▸ **Problem to work on**
All records after this line are to be returned verbatim.

┌──

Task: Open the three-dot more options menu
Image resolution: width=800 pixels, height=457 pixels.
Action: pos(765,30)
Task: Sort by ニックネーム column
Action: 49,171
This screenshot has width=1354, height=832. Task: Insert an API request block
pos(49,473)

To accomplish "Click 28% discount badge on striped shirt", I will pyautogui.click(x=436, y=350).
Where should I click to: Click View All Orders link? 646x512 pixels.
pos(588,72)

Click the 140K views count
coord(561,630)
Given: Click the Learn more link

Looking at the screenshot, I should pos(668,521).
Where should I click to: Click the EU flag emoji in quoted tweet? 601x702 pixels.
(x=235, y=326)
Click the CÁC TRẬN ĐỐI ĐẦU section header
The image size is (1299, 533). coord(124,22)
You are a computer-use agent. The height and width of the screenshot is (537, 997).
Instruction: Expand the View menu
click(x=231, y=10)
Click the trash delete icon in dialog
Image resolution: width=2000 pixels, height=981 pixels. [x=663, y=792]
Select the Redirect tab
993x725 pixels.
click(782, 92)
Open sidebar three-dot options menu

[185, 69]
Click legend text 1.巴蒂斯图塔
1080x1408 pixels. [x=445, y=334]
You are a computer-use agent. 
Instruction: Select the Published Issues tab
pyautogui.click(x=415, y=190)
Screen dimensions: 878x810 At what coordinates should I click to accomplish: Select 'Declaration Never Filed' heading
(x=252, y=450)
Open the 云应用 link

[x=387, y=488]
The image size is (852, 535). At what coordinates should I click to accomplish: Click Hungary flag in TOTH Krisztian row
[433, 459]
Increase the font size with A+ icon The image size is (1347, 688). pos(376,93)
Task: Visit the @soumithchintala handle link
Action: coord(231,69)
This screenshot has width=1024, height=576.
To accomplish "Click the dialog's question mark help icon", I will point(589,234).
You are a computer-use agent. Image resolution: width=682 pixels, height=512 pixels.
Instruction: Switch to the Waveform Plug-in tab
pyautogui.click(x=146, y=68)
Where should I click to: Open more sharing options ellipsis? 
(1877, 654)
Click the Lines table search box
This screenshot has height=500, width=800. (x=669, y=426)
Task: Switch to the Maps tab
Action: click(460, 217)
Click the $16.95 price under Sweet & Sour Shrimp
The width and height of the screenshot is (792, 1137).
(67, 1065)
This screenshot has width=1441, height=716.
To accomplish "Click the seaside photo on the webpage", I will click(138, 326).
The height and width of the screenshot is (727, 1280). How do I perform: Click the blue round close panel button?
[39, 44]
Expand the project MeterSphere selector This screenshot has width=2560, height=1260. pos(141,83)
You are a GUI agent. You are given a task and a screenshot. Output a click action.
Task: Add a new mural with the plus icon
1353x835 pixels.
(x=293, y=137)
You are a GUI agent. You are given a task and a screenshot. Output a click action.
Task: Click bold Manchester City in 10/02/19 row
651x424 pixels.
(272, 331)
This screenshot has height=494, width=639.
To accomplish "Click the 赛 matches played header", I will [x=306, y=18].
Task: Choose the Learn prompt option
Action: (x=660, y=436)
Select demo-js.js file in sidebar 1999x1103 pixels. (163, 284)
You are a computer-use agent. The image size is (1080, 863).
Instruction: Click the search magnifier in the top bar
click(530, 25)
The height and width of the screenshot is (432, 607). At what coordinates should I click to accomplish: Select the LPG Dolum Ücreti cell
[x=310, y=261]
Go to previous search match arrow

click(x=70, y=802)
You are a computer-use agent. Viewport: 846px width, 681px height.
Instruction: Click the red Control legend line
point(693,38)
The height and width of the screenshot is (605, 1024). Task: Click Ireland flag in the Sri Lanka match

└──

▸ **Solution to the exercise**
Task: Open the three-dot more options menu
Image resolution: width=800 pixels, height=457 pixels.
Action: pos(765,30)
Task: Sort by ニックネーム column
Action: 49,171
This screenshot has width=1354, height=832. Task: Insert an API request block
pos(49,473)

To accomplish "Click 28% discount badge on striped shirt", I will pyautogui.click(x=436, y=350).
Where should I click to: Click View All Orders link? 646x512 pixels.
pos(588,72)

Click the 140K views count
coord(561,630)
Given: Click the Learn more link

Looking at the screenshot, I should pos(668,521).
Where should I click to: Click the EU flag emoji in quoted tweet? 601x702 pixels.
(x=235, y=326)
Click the CÁC TRẬN ĐỐI ĐẦU section header
The image size is (1299, 533). coord(124,22)
You are a computer-use agent. The height and width of the screenshot is (537, 997).
Instruction: Expand the View menu
click(x=231, y=10)
Click the trash delete icon in dialog
Image resolution: width=2000 pixels, height=981 pixels. [x=663, y=792]
Select the Redirect tab
993x725 pixels.
click(782, 92)
Open sidebar three-dot options menu

[185, 69]
Click legend text 1.巴蒂斯图塔
1080x1408 pixels. [x=445, y=334]
You are a computer-use agent. 
Instruction: Select the Published Issues tab
pyautogui.click(x=415, y=190)
Screen dimensions: 878x810 At what coordinates should I click to accomplish: Select 'Declaration Never Filed' heading
(x=252, y=450)
Open the 云应用 link

[x=387, y=488]
The image size is (852, 535). At what coordinates should I click to accomplish: Click Hungary flag in TOTH Krisztian row
[433, 459]
Increase the font size with A+ icon The image size is (1347, 688). pos(376,93)
Task: Visit the @soumithchintala handle link
Action: coord(231,69)
This screenshot has width=1024, height=576.
To accomplish "Click the dialog's question mark help icon", I will point(589,234).
You are a computer-use agent. Image resolution: width=682 pixels, height=512 pixels.
Instruction: Switch to the Waveform Plug-in tab
pyautogui.click(x=146, y=68)
Where should I click to: Open more sharing options ellipsis? 
(1877, 654)
Click the Lines table search box
This screenshot has height=500, width=800. (x=669, y=426)
Task: Switch to the Maps tab
Action: click(460, 217)
Click the $16.95 price under Sweet & Sour Shrimp
The width and height of the screenshot is (792, 1137).
(67, 1065)
This screenshot has width=1441, height=716.
To accomplish "Click the seaside photo on the webpage", I will click(138, 326).
The height and width of the screenshot is (727, 1280). How do I perform: Click the blue round close panel button?
[39, 44]
Expand the project MeterSphere selector This screenshot has width=2560, height=1260. pos(141,83)
You are a GUI agent. You are given a task and a screenshot. Output a click action.
Task: Add a new mural with the plus icon
1353x835 pixels.
(x=293, y=137)
You are a GUI agent. You are given a task and a screenshot. Output a click action.
Task: Click bold Manchester City in 10/02/19 row
651x424 pixels.
(272, 331)
This screenshot has height=494, width=639.
To accomplish "Click the 赛 matches played header", I will [x=306, y=18].
Task: Choose the Learn prompt option
Action: (x=660, y=436)
Select demo-js.js file in sidebar 1999x1103 pixels. (163, 284)
You are a computer-use agent. The image size is (1080, 863).
Instruction: Click the search magnifier in the top bar
click(530, 25)
The height and width of the screenshot is (432, 607). At what coordinates should I click to accomplish: Select the LPG Dolum Ücreti cell
[x=310, y=261]
Go to previous search match arrow

click(x=70, y=802)
You are a computer-use agent. Viewport: 846px width, 681px height.
Instruction: Click the red Control legend line
point(693,38)
The height and width of the screenshot is (605, 1024). Task: Click Ireland flag in the Sri Lanka match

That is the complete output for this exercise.